Dear Brain:

You’ll have to excuse me, I’ve never anthropomorphized one of my own internal organs before. But lately, I feel like I have some things I want to talk with to you about. You and I have never really gotten along before. I’ll just call a spade a spade Okay? For a long time, you’ve done a really crappy job of helping me control my body. You have, don’t deny it. Do you understand how hard it is to walk with bent knees? and I don’t like that you make certain body parts shake for no reason whatsoever, or, that you haven’t let me straiten my arms since I was three, I don’t think its funny that you won’t let my legs walk. Or that you sometimes make my wheelchair run into walls, or, you won’t let me speak coherently, and those two times you made me he have to wear a body cast for two months were entirely unpleasant.
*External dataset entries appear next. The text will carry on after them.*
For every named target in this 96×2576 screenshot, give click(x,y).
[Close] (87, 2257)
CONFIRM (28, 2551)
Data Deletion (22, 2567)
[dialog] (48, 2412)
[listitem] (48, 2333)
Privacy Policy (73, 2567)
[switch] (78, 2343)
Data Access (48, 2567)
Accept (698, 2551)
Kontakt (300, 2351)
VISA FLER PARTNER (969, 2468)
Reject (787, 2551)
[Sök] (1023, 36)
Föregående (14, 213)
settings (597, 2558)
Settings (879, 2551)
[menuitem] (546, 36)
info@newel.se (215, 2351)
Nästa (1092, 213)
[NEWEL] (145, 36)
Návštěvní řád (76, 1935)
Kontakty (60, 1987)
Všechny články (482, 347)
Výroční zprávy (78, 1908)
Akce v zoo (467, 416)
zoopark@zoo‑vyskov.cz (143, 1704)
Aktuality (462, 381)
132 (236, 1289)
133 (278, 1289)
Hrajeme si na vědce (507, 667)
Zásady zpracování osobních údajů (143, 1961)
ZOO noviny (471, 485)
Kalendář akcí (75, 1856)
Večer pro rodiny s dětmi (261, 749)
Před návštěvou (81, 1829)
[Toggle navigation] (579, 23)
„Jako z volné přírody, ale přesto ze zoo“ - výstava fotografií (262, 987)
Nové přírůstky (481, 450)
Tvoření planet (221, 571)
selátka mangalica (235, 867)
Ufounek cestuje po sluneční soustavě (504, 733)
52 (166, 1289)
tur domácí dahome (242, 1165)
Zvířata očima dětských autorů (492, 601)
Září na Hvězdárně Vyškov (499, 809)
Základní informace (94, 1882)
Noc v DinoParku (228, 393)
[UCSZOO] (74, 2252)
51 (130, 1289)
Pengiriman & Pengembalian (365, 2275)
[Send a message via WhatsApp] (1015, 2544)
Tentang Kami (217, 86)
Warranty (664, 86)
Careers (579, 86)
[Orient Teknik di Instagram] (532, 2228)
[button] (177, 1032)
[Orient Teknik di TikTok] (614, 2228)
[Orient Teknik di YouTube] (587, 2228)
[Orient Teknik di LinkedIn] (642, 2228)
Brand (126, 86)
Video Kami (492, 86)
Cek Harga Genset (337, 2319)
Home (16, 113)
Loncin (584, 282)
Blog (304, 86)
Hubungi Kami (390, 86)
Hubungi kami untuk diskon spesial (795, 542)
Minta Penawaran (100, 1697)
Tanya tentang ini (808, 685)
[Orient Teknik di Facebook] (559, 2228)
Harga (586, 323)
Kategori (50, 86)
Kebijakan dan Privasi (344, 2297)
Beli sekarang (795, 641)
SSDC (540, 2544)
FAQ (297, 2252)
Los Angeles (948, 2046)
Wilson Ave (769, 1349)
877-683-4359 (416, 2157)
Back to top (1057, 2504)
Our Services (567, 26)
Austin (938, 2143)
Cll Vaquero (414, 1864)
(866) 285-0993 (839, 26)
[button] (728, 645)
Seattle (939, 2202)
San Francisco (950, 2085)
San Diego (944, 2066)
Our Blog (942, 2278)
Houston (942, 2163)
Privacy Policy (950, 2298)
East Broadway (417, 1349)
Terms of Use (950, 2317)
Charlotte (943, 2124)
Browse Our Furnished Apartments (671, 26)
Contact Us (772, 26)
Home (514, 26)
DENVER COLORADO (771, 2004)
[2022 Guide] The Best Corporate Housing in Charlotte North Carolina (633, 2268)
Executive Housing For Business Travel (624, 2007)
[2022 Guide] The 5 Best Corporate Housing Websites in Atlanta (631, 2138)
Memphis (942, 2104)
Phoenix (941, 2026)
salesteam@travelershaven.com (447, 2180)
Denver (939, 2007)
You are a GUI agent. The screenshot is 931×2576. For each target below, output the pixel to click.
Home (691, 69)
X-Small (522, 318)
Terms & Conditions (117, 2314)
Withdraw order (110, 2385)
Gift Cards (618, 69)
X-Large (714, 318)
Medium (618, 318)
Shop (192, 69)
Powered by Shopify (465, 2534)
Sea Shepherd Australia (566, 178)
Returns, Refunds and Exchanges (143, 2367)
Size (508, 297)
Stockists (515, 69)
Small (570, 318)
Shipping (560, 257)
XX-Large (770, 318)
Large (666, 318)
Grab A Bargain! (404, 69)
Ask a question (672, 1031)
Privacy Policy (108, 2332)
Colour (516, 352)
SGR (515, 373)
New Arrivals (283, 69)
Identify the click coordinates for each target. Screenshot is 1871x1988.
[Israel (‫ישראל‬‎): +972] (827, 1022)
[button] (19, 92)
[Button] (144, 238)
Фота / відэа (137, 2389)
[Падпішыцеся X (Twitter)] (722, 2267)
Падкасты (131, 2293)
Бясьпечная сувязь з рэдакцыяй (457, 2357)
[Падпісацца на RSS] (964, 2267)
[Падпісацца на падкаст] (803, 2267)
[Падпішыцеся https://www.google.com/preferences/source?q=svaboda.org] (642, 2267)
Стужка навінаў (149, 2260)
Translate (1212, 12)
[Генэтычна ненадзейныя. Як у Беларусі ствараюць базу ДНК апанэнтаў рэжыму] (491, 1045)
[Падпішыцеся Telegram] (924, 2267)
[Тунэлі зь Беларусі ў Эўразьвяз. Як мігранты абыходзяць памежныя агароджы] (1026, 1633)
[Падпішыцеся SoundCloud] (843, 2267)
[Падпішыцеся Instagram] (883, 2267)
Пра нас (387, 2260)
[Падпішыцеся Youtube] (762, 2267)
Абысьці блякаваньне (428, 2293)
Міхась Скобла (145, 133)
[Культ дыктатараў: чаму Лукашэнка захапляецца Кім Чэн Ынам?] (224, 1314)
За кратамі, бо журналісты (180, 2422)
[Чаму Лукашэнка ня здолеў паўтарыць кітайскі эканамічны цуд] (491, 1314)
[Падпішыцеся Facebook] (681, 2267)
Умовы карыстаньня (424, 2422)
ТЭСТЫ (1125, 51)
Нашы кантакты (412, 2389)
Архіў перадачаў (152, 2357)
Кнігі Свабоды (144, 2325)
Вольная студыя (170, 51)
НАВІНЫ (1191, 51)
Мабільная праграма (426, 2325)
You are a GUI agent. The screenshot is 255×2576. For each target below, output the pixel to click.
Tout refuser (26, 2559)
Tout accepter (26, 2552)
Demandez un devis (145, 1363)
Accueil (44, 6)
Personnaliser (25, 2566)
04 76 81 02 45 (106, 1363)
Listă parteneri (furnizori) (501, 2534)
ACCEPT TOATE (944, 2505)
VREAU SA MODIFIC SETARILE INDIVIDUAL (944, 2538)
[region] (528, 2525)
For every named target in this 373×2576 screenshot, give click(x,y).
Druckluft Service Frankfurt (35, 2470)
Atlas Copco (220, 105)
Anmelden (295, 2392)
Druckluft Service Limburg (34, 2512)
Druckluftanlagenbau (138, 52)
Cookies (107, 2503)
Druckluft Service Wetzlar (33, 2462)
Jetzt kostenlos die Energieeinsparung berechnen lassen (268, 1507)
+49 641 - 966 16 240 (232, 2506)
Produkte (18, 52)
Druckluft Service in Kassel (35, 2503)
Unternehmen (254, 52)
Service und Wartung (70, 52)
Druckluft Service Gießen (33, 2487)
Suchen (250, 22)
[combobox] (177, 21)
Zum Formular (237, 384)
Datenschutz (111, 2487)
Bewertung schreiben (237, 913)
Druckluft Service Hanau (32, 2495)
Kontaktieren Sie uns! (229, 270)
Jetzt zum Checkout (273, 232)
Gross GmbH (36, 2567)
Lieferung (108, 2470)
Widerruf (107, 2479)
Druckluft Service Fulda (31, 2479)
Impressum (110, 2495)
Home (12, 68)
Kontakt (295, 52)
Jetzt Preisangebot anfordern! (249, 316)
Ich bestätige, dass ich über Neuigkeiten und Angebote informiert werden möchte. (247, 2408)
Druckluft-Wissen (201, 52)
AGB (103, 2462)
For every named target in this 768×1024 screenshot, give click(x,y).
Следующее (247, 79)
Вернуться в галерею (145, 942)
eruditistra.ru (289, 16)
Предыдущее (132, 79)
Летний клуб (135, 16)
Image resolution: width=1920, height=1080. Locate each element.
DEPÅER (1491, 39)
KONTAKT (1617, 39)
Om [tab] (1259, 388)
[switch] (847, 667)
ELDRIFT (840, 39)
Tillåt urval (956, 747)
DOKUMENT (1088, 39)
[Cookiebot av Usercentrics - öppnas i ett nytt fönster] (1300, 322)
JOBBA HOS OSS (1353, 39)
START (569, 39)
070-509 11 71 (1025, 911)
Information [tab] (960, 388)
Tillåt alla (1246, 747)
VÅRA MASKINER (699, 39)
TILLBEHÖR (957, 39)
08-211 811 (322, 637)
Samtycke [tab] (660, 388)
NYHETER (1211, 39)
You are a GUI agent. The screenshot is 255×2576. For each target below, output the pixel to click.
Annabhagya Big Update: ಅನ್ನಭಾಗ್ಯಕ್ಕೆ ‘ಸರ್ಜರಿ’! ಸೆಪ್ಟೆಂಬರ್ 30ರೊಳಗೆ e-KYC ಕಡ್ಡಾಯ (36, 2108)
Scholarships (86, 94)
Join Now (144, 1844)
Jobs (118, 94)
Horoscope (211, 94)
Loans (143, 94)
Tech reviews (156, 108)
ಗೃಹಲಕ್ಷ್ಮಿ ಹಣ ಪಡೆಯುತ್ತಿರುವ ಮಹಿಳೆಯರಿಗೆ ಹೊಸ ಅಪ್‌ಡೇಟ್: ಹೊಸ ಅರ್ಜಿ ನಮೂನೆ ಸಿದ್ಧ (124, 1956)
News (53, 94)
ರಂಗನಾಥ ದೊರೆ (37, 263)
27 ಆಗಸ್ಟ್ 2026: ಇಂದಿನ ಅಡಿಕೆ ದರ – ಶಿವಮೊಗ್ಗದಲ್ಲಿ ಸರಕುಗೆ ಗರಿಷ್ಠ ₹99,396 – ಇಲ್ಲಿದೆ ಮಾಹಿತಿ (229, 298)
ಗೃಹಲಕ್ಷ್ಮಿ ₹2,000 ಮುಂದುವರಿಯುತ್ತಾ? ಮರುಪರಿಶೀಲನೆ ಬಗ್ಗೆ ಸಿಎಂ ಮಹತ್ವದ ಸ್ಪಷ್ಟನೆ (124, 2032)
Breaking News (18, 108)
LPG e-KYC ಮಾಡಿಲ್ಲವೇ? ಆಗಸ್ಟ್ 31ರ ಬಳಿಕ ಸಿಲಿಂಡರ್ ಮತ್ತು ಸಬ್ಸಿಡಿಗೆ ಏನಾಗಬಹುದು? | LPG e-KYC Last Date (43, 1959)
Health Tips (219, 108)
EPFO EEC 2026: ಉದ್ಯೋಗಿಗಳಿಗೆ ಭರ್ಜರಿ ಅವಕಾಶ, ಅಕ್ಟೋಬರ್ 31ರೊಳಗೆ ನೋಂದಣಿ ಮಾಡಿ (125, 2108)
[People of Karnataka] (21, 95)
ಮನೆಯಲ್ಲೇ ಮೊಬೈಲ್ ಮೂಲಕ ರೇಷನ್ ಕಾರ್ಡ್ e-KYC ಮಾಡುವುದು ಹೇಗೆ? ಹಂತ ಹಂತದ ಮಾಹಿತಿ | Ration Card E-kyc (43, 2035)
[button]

Nevertheless, I am a big enough person to admit, that I, on occasion, have wronged you. It was wrong for me to stick the glue-stick up my nose when I was three. I admit that, the teacher stopped me, no harm, no foul.
I’ll get down to it Mr. Brain. You are a very creative organ, really, I’m proud of you. Ever since we agreed to try this Writing thing, you have given me at least five different ideas for projects. I’m grateful. But I do have one request, could you not send me ideas when I am busy working on another idea? It presents me with a loss of focus which, is distracting. We may be able to add to the literary landscape, but only, if we work on one thing at a time. Have we got a deal?

Thanks very much for your efforts on my behalf.